Another way of ameliorating the fear of data is by gaining a greater grasp of what constitutes data. Schöch proposes the following definition:

Data in the humanities could be considered a digital, selectively constructed, machine-actionable abstract representing some aspects of a given object of humanistic inquiry. Whether we are historians using texts or other cultural artifacts as windows into another time or another culture, or whether we are literary scholars using knowledge of other times and cultures in order to construct the meaning of texts, digital data add another layer of mediated into the equation.

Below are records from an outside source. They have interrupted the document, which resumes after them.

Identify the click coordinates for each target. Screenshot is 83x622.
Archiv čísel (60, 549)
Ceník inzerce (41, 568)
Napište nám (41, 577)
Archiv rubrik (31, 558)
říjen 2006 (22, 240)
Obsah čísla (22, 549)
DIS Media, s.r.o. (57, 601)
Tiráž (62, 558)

Data (as well as the tools with which we manipulate them) add complexity to the relation between researchers and their objects of study.

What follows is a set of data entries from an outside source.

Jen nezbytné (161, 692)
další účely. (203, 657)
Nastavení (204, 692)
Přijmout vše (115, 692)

Understanding what data is, how it functions, what its limits are, and what it reveals can be viewed as the first steps towards meaningful engagement with data and digital humanities. For a more detailed discussion of the benefits of digital methods and data visualization, look to my next article: “Why Digital Humanities? 12 Reasons for Media Historians.”

Works Cited

Borgman, Christine. Scholarship in the Digital Age: Information, Infrastructure, and the Internet. Cambridge, Mass: MIT Press, 2007.

Crawford, Kim qtd. in Quentin Hardy. “Why Big Data is Not Truth.” The New York Times. 1 June 2013. Web.

Marche, Stephen. “Literature is not Data: Against Digital Humanities.” LA Review of Books. 28 Oct. 2012. Web.

Schöch, Christof. “Big? Smart? Clean? Messy? Data in the Humanities.” Journal of Digital Humanities 2.3 (2013): n. pag. Web.

Selisker, Scott. “The Digital Inhumanities?” “Two Rebuttals to ‘Literature is not Data: Against Digital Humanities.’” LA Review of Books. 5 Nov. 2012. Web.